Saved entries
======
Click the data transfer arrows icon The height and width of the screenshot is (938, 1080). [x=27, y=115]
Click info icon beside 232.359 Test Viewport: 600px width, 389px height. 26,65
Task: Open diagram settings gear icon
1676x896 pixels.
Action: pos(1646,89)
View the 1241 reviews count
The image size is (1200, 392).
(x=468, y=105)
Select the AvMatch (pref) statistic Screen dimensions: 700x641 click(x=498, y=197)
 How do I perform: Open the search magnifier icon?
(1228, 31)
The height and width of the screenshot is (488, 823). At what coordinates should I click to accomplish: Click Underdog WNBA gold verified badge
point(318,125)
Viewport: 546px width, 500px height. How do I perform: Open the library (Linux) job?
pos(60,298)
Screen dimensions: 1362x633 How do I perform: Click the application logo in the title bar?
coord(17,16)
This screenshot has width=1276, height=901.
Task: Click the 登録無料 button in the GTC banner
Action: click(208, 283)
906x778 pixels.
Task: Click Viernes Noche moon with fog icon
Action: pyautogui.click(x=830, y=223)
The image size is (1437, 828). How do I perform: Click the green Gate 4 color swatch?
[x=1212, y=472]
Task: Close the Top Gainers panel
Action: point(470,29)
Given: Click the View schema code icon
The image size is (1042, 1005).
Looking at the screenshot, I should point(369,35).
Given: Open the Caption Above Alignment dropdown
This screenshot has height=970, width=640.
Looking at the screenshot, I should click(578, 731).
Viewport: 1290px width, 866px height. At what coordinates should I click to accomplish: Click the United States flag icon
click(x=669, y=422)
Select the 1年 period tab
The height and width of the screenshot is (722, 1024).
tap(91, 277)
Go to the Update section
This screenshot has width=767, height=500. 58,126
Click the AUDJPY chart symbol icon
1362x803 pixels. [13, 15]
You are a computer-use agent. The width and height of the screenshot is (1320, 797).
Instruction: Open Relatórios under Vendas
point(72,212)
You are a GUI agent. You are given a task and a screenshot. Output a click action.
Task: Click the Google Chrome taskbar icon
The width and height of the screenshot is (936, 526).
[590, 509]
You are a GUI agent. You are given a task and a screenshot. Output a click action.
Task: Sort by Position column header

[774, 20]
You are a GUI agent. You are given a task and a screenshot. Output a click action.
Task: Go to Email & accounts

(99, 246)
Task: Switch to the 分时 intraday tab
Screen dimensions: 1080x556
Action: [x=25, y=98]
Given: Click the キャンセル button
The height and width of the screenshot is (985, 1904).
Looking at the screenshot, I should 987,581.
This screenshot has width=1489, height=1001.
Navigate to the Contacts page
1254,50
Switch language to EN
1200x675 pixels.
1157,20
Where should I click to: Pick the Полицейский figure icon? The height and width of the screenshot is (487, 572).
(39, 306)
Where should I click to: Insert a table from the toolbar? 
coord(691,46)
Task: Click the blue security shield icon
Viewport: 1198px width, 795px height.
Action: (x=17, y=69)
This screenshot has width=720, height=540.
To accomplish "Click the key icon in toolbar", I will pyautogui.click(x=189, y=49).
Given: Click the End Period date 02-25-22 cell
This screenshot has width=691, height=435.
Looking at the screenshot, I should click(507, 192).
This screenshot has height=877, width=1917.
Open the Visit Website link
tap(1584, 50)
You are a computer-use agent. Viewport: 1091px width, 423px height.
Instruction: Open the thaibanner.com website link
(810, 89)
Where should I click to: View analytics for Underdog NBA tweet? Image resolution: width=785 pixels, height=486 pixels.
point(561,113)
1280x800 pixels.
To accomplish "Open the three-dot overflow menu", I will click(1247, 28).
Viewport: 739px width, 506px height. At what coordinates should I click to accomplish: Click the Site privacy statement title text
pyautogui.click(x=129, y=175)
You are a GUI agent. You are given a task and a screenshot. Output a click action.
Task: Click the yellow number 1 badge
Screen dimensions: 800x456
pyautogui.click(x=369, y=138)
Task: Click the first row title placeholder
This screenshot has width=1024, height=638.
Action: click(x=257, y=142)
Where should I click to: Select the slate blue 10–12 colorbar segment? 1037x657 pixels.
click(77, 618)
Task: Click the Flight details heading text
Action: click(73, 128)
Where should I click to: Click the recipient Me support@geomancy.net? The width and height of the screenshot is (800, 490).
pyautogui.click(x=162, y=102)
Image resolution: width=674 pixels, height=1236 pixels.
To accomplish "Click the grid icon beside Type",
======
■ **Instructions to follow**
Nothing in the records may be altered; restate them word for word.

■ **Response**
Click the data transfer arrows icon The height and width of the screenshot is (938, 1080). [x=27, y=115]
Click info icon beside 232.359 Test Viewport: 600px width, 389px height. 26,65
Task: Open diagram settings gear icon
1676x896 pixels.
Action: pos(1646,89)
View the 1241 reviews count
The image size is (1200, 392).
(x=468, y=105)
Select the AvMatch (pref) statistic Screen dimensions: 700x641 click(x=498, y=197)
 How do I perform: Open the search magnifier icon?
(1228, 31)
The height and width of the screenshot is (488, 823). At what coordinates should I click to accomplish: Click Underdog WNBA gold verified badge
point(318,125)
Viewport: 546px width, 500px height. How do I perform: Open the library (Linux) job?
pos(60,298)
Screen dimensions: 1362x633 How do I perform: Click the application logo in the title bar?
coord(17,16)
This screenshot has width=1276, height=901.
Task: Click the 登録無料 button in the GTC banner
Action: click(208, 283)
906x778 pixels.
Task: Click Viernes Noche moon with fog icon
Action: pyautogui.click(x=830, y=223)
The image size is (1437, 828). How do I perform: Click the green Gate 4 color swatch?
[x=1212, y=472]
Task: Close the Top Gainers panel
Action: point(470,29)
Given: Click the View schema code icon
The image size is (1042, 1005).
Looking at the screenshot, I should point(369,35).
Given: Open the Caption Above Alignment dropdown
This screenshot has height=970, width=640.
Looking at the screenshot, I should click(578, 731).
Viewport: 1290px width, 866px height. At what coordinates should I click to accomplish: Click the United States flag icon
click(x=669, y=422)
Select the 1年 period tab
The height and width of the screenshot is (722, 1024).
tap(91, 277)
Go to the Update section
This screenshot has width=767, height=500. 58,126
Click the AUDJPY chart symbol icon
1362x803 pixels. [13, 15]
You are a computer-use agent. The width and height of the screenshot is (1320, 797).
Instruction: Open Relatórios under Vendas
point(72,212)
You are a GUI agent. You are given a task and a screenshot. Output a click action.
Task: Click the Google Chrome taskbar icon
The width and height of the screenshot is (936, 526).
[590, 509]
You are a GUI agent. You are given a task and a screenshot. Output a click action.
Task: Sort by Position column header

[774, 20]
You are a GUI agent. You are given a task and a screenshot. Output a click action.
Task: Go to Email & accounts

(99, 246)
Task: Switch to the 分时 intraday tab
Screen dimensions: 1080x556
Action: [x=25, y=98]
Given: Click the キャンセル button
The height and width of the screenshot is (985, 1904).
Looking at the screenshot, I should 987,581.
This screenshot has width=1489, height=1001.
Navigate to the Contacts page
1254,50
Switch language to EN
1200x675 pixels.
1157,20
Where should I click to: Pick the Полицейский figure icon? The height and width of the screenshot is (487, 572).
(39, 306)
Where should I click to: Insert a table from the toolbar? 
coord(691,46)
Task: Click the blue security shield icon
Viewport: 1198px width, 795px height.
Action: (x=17, y=69)
This screenshot has width=720, height=540.
To accomplish "Click the key icon in toolbar", I will pyautogui.click(x=189, y=49).
Given: Click the End Period date 02-25-22 cell
This screenshot has width=691, height=435.
Looking at the screenshot, I should click(507, 192).
This screenshot has height=877, width=1917.
Open the Visit Website link
tap(1584, 50)
You are a computer-use agent. Viewport: 1091px width, 423px height.
Instruction: Open the thaibanner.com website link
(810, 89)
Where should I click to: View analytics for Underdog NBA tweet? Image resolution: width=785 pixels, height=486 pixels.
point(561,113)
1280x800 pixels.
To accomplish "Open the three-dot overflow menu", I will click(1247, 28).
Viewport: 739px width, 506px height. At what coordinates should I click to accomplish: Click the Site privacy statement title text
pyautogui.click(x=129, y=175)
You are a GUI agent. You are given a task and a screenshot. Output a click action.
Task: Click the yellow number 1 badge
Screen dimensions: 800x456
pyautogui.click(x=369, y=138)
Task: Click the first row title placeholder
This screenshot has width=1024, height=638.
Action: click(x=257, y=142)
Where should I click to: Select the slate blue 10–12 colorbar segment? 1037x657 pixels.
click(77, 618)
Task: Click the Flight details heading text
Action: click(73, 128)
Where should I click to: Click the recipient Me support@geomancy.net? The width and height of the screenshot is (800, 490).
pyautogui.click(x=162, y=102)
Image resolution: width=674 pixels, height=1236 pixels.
To accomplish "Click the grid icon beside Type",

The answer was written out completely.